LINGGA (HK) — Seni meliputi semua elemen dalam hidup yang tak bisa sembarangan dipisahkan. Melalui Gerakan Pemajuan Kebudayaan Lingga (GPKL), seniman Lingga bersuara.
Para seniman dan komunitas seni di Lingga melakukan audiensi bersama Komisi III DPRD Lingga beberapa waktu lalu. Senin (31/07/2023).
Dalam rapat dengar pendapat tersebut, GPKL mempertanyakan keterlibatan seniman Lingga dalam acara-acara yang berkaitan dengan seni di Kabupaten Lingga. Mereka merasa para seniman kurang dilibatkan. Selain itu, mereka juga tak dilibatkan dalam pembahasan-pembahasan terkait masalah kebudayaan dan seni yang ada di Kabupaten Lingga.
Padahal, menurut mereka menjaga seni ditempat yang diistimewakan “Bunda Tanah Melayu” bukan hal yang mudah. Diperlukan hati dan konsistensi agar seni tetap hidup dan eksis.
Sehingga, dalam audensi dengan Komisi III DPRD Lingga tersebut, Gerakan Pemajuan Kebudayaan Lingga (GPKL) mendesak Bupati Lingga membuka ruang partisipasi dalam proses pembahasan kebijakan pemajuan kebudayaan di Lingga dan penglibatan seniman budayawan lokal.
Dari catatan GPKL UU No 5 tahun 2017 tentang pemajuan kebudayaan mengamanatkan pemerintah daerah menyusun pokok pikiran kebudayaan daerah (PPKD) sebagai bagian dari strategi kebudayaan nasional.
“Bahkan penglibatan seniman penggiat seni di daerah secara bermakna tidak pernah dibuka oleh Bupati Lingga melalui Dinas Kebudayaan di Lingga sehingga sampai detik dan hari ini masih terjadi pendzaliman untuk penggiat seni lokal. Pemerintah lebih mengedepankan penggiat seni dari luar daerah Lingga dengan bebas tanpa attitude berkesenian terhadap seniman lokal,“ ujar Wawan Daek, seniman Lingga.

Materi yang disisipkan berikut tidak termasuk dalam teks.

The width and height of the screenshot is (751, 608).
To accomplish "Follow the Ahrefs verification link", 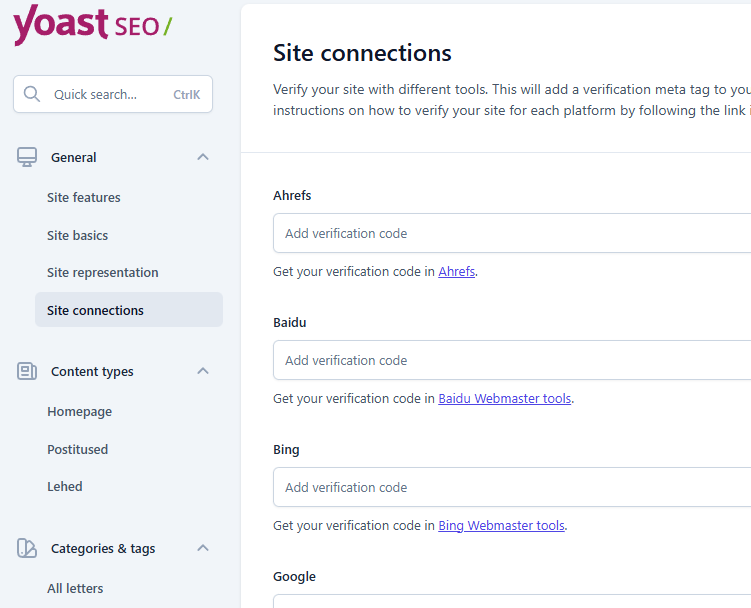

Tentu saja ini sangat disayangkan. Mengingat event kesenian sangatlah jarang digelar di Bunda Tanah Melayu, dan kepedulian dan keterlibatan seniman lokal pun kurang. Tanpa adanya ruang di tengah banyaknya bakat-bakat putra daerah terhadap seni, ini terasa sangat dzalim terhadap pekerja seni.
Dalam kesempatan terpisah, Anggota Komisi III DPRD Lingga Said Parman saat dikonfirmasi melalui telepon sangat menyayangkan hal ini terjadi, sehingga seniman dan pekerja seni merasa tak diajak dan dilibatkan bekerja dalam satu kegiatan yg ada diKabupaten Lingga.
“Seharusnya dinas terkait harus bijak dalam menyikapi suatu kebijakan dalam pekerjaan berkesenian kalau dapat gunakan dulu seniman seniman lokal. Karena seniman lokal belum tentu kalah baik dari seniman tempat lain,” tegasnya.
“Seni bukan hanya aktivitas yang dilakukan dengan cara mengindera atau melihat, mengamati, menghayati, memahami serta menangkap nilai-nilai keindahan, tapi seni punya hati”, tutup Seniman Lingga.